Budget 2024: Younger workers get 16% minimum wage uplift – but what about the social wage?
Professor Tony Dobbins reacts to the announcement that the government is increasing the minimum wage.
Professor Tony Dobbins reacts to the announcement that the government is increasing the minimum wage.
“As part of Labour’s Plan To Make Work Pay, the Chancellor has announced that in the Budget on October 30th the ‘National Living Wage’ (controversially rebadged from the National Minimum Wage in 2016) will rise by 6.7% in April 2025. The NLW applies to those aged 21 and over. It will rise from the current rate of £11.44 per hour to £12.21 in 2025*.
Lower rates apply to those in younger age brackets, although Labour is gradually looking to bring rates for 18-20 olds in line with older workers (i.e. a single adult rate). In view of this, for 18 to 20-year-olds, the minimum wage will rise from £8.60 to £10 – a substantial 16% uplift.
In its Plan To Make Work Pay policy document, Labour states that it will ‘write to the Low Pay Commission to change its remit requiring it to take account of the cost of living’.
Presently, the statutory legal National Minimum Wage/NLW is distinct from the voluntary Real Living Wage (calculated against essential living costs), whereby employers are accredited by the Living Wage Foundation. New real living wage rates have recently been announced: £12.60 (outside London) and £13.85 (London rate).
While the minimum wage increases are above the current rate of inflation, many lower-paid workers continue to struggle with the rising cost of life’s essentials. Minimum/living wages are only one side of the liveability coin for lower-paid workers.

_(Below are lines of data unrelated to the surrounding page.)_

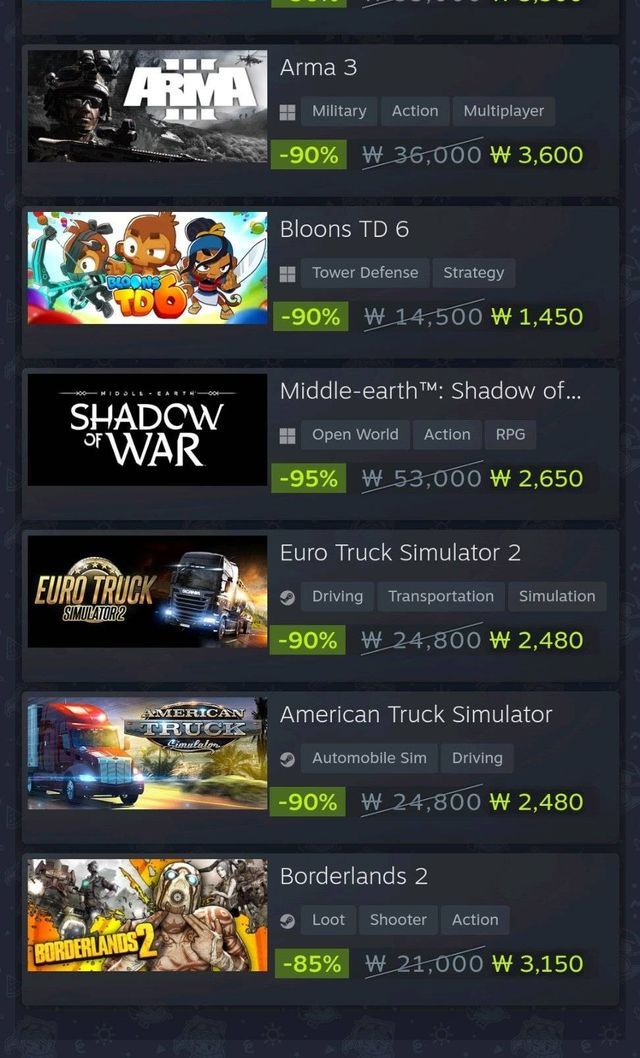Screen dimensions: 640x1058
Task: Choose the Automobile Sim tag
Action: (369, 758)
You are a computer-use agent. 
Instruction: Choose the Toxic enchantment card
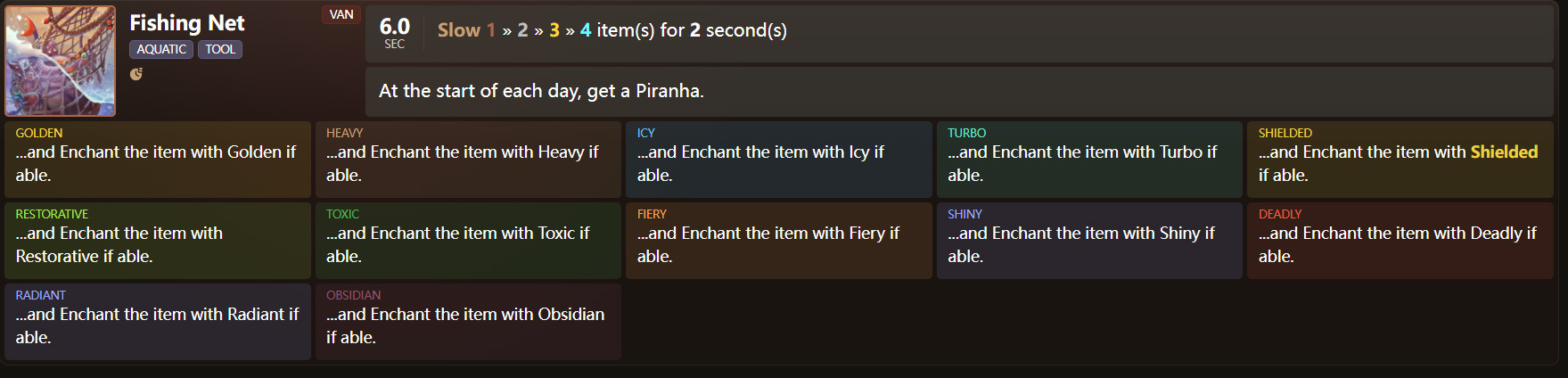[x=468, y=241]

The social wage* is also vital in affecting liveability. In the UK, many elements of the social wage have been privatised in recent decades. Arguably, one of the negative effects of the privatisation of essential utilities and services has been rising prices (housing/rent, energy, water, rail, buses), as well as chronic underinvestment as profits have been funnelled to executives and shareholders. Making work pay is a laudable policy goal, but essential public goods and services need to be returned to public ownership and accountability if the cost of liveability for lower-paid workers is to be reduced.”

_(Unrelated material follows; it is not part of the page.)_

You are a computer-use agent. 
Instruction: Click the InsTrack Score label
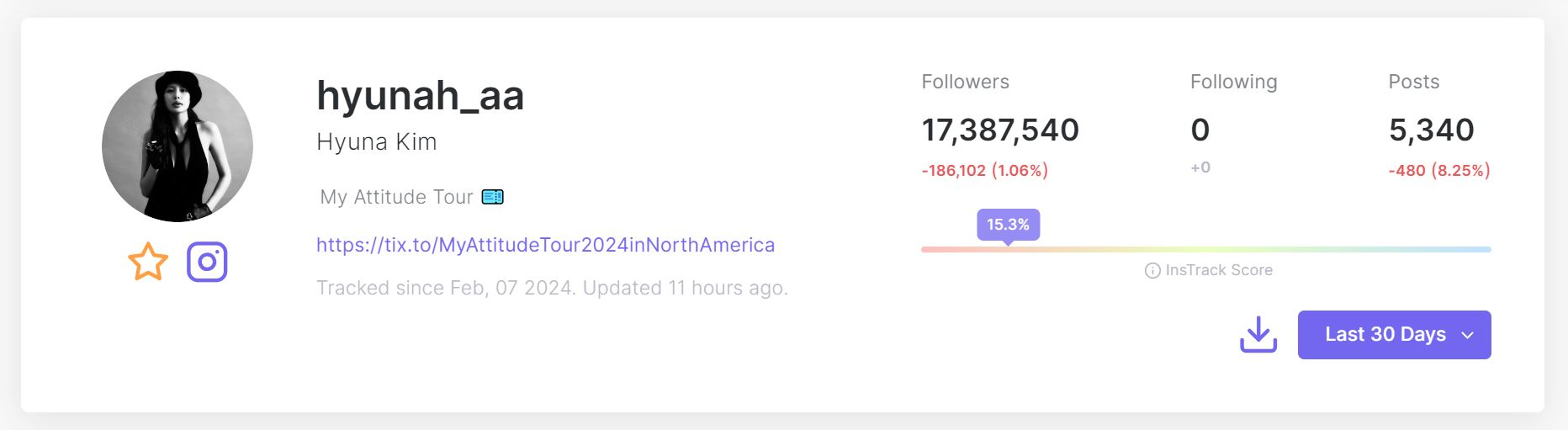[1218, 270]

*NLW rates are pegged to two-thirds of median earnings, which informs recommendations by the Low Pay Commission.
*The social wage is the benefits and services that a state provides to its citizens collectively. It is paid for through taxation and is distinct from other types of wages paid directly by employers. The social wage is a way to improve standards of living by increasing state support for households.